Definition: Architectural pattern that isolates business logic from the outside world through ports and adapters, improving testability and enabling technology changes.
— Source: NERVICO, Product Development Consultancy
What is Hexagonal Architecture
Hexagonal architecture, also known as the ports and adapters pattern, is an architectural style proposed by Alistair Cockburn. Its fundamental principle is that business logic (the application core) should not depend on any external detail: not the database, not the web framework, not third-party services. Communication between the core and the outside world happens exclusively through ports (interfaces) and adapters (concrete implementations).
How it works
The application core defines input ports (use cases the application exposes) and output ports (interfaces the application needs to function).
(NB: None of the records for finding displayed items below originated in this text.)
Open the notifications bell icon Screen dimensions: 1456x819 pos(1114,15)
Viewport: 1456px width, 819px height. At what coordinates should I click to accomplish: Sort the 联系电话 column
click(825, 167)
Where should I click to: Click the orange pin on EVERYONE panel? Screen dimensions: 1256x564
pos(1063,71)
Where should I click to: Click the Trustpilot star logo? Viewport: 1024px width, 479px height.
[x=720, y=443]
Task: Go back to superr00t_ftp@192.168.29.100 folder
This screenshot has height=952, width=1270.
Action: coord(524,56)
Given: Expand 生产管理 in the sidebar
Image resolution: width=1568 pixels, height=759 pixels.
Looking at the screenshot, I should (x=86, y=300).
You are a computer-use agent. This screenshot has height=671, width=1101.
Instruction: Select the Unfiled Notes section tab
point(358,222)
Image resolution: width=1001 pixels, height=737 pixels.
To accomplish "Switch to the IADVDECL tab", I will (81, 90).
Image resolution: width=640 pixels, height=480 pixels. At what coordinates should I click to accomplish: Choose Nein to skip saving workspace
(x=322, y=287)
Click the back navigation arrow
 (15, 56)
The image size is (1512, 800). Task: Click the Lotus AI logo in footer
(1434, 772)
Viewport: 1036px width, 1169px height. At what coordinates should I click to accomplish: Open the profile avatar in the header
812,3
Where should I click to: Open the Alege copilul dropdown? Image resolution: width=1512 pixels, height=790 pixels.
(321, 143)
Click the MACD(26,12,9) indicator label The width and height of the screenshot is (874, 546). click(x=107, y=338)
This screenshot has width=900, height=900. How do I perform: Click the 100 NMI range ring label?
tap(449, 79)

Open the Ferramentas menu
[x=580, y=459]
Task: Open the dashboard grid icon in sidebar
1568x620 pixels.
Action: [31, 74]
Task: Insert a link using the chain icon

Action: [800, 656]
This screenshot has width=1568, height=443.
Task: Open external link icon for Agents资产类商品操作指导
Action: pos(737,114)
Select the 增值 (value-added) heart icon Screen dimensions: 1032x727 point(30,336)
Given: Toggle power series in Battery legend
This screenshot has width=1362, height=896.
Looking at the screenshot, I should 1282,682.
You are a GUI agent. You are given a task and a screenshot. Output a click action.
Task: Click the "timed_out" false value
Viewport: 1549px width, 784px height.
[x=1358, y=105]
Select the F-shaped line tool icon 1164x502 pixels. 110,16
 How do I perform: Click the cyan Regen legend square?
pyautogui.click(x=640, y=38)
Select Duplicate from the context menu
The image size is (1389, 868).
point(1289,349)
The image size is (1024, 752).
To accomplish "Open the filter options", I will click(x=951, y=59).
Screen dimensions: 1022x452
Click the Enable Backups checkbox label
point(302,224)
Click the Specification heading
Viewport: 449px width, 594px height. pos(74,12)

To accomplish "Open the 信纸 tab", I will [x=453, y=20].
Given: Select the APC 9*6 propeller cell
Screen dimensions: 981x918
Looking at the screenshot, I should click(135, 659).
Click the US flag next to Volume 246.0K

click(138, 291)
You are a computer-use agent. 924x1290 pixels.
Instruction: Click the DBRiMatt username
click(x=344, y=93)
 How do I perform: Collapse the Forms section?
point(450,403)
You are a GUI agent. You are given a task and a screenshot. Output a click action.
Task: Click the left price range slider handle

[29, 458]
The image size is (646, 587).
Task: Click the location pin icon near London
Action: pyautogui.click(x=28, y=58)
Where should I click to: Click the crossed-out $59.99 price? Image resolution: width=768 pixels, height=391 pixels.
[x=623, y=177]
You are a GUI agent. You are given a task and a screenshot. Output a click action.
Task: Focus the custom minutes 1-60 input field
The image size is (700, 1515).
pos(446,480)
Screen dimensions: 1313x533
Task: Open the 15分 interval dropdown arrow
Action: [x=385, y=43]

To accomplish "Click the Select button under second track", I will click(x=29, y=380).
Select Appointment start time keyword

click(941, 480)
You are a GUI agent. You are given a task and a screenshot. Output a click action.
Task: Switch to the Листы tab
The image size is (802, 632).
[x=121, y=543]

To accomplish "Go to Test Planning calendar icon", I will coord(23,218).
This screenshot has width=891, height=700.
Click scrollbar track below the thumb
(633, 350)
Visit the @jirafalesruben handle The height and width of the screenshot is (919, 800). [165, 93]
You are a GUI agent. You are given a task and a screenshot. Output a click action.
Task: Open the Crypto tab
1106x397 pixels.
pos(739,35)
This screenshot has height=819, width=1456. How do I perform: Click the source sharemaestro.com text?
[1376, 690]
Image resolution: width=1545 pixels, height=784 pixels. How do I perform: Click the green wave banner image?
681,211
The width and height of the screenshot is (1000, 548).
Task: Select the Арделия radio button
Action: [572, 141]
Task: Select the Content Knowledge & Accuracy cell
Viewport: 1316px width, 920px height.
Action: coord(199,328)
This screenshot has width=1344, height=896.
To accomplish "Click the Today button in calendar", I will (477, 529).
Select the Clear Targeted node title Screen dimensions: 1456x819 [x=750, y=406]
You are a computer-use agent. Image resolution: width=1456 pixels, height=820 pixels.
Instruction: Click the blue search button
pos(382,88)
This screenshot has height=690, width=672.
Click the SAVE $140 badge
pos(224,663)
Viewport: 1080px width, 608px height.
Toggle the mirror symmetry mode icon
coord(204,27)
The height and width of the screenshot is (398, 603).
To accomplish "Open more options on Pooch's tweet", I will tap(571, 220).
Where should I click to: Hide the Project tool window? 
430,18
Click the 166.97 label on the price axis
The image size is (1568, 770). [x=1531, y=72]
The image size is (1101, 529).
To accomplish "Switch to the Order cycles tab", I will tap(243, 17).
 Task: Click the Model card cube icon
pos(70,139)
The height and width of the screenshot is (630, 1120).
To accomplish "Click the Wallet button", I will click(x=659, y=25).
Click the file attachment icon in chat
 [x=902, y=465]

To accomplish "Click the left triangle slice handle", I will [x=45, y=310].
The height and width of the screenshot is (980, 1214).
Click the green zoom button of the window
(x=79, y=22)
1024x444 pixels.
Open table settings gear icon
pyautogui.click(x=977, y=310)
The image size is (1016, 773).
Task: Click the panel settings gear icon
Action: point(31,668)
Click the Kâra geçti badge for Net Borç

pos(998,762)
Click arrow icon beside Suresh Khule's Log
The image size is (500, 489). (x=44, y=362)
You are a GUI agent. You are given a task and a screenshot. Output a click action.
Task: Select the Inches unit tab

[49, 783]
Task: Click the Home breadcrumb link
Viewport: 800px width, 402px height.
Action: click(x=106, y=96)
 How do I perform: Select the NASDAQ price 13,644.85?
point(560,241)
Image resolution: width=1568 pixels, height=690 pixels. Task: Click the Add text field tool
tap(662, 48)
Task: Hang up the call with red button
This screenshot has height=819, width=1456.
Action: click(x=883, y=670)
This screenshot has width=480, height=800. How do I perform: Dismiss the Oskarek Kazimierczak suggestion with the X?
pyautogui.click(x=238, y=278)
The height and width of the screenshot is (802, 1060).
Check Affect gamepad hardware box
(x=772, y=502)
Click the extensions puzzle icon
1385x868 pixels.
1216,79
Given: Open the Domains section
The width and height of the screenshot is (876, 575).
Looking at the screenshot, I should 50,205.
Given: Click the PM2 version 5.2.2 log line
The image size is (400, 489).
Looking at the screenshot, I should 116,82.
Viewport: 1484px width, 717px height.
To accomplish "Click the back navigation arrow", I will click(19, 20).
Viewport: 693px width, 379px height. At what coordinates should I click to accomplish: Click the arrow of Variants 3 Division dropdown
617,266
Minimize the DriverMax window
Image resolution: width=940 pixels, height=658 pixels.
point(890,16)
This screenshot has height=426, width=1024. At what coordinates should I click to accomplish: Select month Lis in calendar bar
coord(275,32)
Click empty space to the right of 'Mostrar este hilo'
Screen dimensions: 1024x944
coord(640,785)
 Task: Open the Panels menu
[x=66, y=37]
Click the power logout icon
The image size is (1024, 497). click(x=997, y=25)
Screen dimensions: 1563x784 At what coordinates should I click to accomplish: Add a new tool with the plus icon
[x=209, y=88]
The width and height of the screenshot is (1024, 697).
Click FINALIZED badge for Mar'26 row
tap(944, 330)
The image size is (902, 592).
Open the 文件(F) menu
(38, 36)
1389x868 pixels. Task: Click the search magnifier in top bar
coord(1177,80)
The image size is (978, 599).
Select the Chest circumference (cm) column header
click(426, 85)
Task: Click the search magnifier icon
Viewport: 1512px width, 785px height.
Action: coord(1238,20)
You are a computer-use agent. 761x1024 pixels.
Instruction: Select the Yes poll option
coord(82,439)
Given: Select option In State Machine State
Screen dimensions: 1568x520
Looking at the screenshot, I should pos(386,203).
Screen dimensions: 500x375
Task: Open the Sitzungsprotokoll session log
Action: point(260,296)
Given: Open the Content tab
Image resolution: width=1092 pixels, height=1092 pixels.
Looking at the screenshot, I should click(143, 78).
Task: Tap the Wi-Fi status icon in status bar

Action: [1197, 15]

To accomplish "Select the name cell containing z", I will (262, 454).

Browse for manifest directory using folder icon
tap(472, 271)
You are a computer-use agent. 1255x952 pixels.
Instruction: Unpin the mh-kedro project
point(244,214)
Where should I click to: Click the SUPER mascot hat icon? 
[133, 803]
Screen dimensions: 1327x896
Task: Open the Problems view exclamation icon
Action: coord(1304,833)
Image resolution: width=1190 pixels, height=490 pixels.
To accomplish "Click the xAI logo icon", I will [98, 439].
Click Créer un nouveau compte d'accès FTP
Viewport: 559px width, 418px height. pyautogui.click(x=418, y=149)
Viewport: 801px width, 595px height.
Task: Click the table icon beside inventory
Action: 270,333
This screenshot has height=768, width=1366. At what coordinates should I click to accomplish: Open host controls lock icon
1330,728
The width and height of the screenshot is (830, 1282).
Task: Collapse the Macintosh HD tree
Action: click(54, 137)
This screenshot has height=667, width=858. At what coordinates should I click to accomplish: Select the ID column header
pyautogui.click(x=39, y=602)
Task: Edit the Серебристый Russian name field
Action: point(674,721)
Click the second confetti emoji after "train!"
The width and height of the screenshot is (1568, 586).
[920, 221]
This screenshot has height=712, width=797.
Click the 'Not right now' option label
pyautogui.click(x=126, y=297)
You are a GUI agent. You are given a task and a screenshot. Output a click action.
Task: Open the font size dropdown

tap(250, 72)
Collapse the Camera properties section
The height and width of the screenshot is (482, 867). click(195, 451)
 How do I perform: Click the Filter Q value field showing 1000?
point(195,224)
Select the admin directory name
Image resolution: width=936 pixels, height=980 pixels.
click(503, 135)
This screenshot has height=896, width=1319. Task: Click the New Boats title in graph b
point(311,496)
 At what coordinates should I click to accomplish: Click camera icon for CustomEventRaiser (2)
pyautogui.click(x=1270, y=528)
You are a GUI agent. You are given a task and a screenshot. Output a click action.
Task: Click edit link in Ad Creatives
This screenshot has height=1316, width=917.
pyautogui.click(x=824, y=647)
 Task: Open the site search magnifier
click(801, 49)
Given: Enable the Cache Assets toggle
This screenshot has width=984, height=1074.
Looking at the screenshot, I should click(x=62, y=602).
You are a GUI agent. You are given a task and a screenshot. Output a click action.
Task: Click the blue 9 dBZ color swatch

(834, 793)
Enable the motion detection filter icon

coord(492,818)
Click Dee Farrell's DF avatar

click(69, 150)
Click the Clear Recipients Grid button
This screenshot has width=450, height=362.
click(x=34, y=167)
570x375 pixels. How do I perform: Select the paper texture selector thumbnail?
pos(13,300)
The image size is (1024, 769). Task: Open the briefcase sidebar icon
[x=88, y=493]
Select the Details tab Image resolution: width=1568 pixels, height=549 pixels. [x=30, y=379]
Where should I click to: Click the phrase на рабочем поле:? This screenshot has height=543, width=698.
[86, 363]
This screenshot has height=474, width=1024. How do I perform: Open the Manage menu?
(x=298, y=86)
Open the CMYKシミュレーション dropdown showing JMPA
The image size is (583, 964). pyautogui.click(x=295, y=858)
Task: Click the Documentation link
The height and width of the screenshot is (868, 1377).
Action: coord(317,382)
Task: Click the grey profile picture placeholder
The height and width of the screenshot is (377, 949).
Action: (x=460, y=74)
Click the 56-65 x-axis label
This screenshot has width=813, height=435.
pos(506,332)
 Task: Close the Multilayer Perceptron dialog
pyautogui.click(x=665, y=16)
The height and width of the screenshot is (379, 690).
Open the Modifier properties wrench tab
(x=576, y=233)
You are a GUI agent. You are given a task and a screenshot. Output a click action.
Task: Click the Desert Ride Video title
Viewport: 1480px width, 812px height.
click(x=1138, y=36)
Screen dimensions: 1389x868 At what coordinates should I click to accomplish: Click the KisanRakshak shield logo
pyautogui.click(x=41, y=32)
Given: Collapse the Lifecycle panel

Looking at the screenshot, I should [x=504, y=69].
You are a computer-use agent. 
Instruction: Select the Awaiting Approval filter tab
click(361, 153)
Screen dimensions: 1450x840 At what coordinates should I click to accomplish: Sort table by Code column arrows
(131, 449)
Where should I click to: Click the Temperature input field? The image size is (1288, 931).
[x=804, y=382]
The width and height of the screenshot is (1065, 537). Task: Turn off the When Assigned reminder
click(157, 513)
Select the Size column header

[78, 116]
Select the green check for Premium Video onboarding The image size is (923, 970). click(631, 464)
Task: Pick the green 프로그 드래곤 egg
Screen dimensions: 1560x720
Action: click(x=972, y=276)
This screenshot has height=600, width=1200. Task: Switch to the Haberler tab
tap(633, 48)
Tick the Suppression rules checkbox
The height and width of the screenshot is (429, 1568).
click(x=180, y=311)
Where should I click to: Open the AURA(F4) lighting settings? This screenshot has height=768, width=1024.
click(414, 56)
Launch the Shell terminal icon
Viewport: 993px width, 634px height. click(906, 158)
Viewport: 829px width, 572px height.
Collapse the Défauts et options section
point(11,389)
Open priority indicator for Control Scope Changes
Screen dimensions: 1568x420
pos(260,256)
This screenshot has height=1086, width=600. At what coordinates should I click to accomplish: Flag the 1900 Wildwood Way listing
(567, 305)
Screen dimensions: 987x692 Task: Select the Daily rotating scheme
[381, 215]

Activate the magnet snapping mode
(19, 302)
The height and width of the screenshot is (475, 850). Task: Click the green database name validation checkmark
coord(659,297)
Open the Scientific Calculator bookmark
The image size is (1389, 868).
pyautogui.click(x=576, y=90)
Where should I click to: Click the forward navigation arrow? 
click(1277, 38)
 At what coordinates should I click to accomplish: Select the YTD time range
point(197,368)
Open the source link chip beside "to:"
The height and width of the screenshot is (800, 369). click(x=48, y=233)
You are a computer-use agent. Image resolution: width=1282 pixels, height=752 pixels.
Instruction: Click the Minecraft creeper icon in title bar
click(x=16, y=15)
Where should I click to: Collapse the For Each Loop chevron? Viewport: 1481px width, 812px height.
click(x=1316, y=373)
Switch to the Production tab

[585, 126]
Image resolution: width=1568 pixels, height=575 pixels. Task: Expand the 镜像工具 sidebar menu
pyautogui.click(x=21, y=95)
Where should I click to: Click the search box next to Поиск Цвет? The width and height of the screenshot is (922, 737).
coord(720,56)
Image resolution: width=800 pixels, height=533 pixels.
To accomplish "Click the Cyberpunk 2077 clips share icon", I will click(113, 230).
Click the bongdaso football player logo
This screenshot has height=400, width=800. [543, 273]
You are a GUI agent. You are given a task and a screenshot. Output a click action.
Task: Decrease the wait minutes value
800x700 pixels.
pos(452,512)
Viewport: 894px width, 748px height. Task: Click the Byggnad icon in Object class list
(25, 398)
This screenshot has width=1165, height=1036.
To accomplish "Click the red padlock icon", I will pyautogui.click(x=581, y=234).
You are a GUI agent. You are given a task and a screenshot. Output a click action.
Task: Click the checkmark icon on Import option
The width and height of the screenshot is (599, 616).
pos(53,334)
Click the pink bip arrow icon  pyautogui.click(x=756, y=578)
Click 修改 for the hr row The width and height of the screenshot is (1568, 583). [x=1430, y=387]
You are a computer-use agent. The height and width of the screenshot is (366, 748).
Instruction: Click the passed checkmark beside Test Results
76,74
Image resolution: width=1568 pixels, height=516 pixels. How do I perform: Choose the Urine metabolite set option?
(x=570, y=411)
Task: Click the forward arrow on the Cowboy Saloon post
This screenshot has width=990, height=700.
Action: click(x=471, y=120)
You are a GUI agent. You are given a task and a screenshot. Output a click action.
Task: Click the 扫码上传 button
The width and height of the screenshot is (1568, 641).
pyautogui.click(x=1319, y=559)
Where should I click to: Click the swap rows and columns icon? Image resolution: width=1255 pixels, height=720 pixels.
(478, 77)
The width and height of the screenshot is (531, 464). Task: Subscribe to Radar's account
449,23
Adapters connect these ports to concrete technologies. An input adapter can be a REST controller or a message handler. An output adapter can be a PostgreSQL repository or an HTTP client. The core never directly imports or references these implementations.
Why it matters
When business logic is decoupled from infrastructure, changing the database, framework, or service provider does not require modifying business rules. Unit tests run without real infrastructure because output ports are replaced with mocks. This decoupling reduces long-term maintenance cost and makes system evolution easier.
Practical example
A billing service has its business logic in the core: calculating taxes, applying discounts, generating invoices. The output port “InvoiceRepository” defines what operations are needed. Initially, the adapter implements that port with MongoDB. When the team decides to migrate to PostgreSQL, they only replace the adapter. The business logic, representing 70% of the code, does not change a single line.